Quem o diz é o cirurgião cardiotorácico José Fragata que, em toda a sua carreira, já deve ter realizado mais de 200 transplantes, algo que sempre considerou um fantástico desafio. “Sempre achei a transplantação uma dádiva fantástica e um exercício de enorme altruísmo, mesmo para além da morte. São experiências humanas cuja vivência sempre achei um privilégio enorme”, confessa ao Notícias ao Minuto.
“Mais do que os aspectos técnicos, há sempre a incerteza da compatibilidade ideal, a qual dita, verdadeiramente, o prognóstico”, explica.
Apesar de a cirurgia não ser complexa para quem possua o domínio da técnica e a experiência necessária, “são apenas algumas ligações entre vasos”, descreve José Fragata, há outros desafios, a começar pela compatibilidade imunológica: “Tem de dar certo”.

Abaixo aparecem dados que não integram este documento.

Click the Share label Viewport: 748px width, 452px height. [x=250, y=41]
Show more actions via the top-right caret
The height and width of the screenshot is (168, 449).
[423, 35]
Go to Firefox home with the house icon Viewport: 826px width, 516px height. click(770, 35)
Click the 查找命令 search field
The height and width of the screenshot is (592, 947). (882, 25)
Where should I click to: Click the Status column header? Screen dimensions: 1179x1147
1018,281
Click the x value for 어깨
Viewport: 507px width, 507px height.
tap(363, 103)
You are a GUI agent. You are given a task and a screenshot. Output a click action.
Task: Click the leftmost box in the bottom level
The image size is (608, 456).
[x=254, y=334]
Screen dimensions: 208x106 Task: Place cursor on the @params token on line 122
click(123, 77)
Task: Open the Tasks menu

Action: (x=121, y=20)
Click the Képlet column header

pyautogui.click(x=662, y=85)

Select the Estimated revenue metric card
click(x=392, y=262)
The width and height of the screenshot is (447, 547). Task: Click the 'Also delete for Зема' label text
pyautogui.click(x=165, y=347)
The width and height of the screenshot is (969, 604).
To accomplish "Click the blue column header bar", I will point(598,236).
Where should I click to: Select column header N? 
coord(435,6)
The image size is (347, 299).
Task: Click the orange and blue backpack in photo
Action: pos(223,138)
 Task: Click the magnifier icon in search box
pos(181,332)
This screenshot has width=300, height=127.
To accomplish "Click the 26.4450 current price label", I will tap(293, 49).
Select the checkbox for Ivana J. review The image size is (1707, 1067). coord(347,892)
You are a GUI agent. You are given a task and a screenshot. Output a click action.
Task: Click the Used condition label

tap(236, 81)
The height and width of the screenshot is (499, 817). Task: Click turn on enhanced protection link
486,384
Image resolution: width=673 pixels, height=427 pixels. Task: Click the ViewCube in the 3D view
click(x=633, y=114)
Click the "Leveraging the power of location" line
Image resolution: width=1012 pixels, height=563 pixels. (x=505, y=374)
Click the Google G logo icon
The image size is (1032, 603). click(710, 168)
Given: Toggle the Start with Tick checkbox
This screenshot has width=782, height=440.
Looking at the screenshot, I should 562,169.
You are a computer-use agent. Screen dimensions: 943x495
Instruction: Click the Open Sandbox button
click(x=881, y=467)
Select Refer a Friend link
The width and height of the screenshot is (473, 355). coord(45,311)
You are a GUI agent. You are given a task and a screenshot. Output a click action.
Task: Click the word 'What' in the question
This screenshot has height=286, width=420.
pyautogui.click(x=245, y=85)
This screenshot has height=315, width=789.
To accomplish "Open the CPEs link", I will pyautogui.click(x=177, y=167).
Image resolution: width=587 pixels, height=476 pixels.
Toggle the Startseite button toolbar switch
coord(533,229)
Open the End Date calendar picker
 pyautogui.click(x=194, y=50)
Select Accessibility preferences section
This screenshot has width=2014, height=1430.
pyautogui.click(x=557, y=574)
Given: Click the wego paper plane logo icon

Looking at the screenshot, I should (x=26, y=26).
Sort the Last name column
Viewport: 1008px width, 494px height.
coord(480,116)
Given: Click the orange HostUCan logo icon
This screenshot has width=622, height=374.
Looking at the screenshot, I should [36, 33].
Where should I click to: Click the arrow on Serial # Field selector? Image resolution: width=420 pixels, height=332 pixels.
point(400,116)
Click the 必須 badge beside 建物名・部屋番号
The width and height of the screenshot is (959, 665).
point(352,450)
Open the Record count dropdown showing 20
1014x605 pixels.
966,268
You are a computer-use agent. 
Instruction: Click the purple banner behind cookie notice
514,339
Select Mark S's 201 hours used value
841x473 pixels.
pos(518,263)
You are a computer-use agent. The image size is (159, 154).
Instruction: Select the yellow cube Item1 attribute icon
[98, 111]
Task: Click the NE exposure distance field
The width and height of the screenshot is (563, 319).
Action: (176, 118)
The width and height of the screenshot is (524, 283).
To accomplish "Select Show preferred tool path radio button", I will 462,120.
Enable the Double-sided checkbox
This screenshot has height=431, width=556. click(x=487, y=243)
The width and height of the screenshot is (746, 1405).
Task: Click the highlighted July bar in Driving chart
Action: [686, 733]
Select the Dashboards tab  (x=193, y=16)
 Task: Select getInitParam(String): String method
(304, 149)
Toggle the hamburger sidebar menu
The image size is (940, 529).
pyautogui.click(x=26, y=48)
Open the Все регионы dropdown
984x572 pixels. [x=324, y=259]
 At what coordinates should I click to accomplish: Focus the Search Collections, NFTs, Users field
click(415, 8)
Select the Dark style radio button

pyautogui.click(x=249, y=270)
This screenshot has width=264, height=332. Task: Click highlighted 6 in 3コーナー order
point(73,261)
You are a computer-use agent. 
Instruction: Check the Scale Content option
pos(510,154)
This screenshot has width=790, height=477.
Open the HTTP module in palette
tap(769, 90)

Se o coração a transplantar não for compatível com o corpo que o recebe, “o organismo irá rejeitá-lo. Por isso é necessária imunossupressão, mas esta pode propiciar infecções e até o aparecimento de neoplasias (tumores), à distância”. Em suma, o doente transplantado passa a carecer de cuidados especiais e isto faz com que a cirurgia deixe de ser algo simples.
Em termos práticos, e para que o organismo receba o novo órgão sem problemas, é essencial que haja compatibilidade de grupos sanguíneos, mas também de alguns anticorpos e até do tamanho do próprio coração, que deve ser semelhante. Uma particularidade especialmente complicada no caso das crianças, para as quais é mais difícil encontrar um dador compatível.
Nos casos mais comuns, contudo, a rejeição é hoje algo raro e quando acontece pode-se forçar a implantação de um coração artificial.
É por isso que são necessários vários especialistas para completar todo o procedimento. Além do cirurgião cardiotorácico, são necessários anestesistas, enfermeiros, técnicos, até psicólogos, nutricionistas, infecciologistas, gabinetes de colheita e transplantação. Entre toda a equipa, “o essencial é que haja boa comunicação e liderança de processos. Esta equipa e a experiência serão a chave do sucesso” garante José Fragata, ciente de que todas as complicações de uma cirurgia cardíaca convencional como disfunção do enxerto ou infeções.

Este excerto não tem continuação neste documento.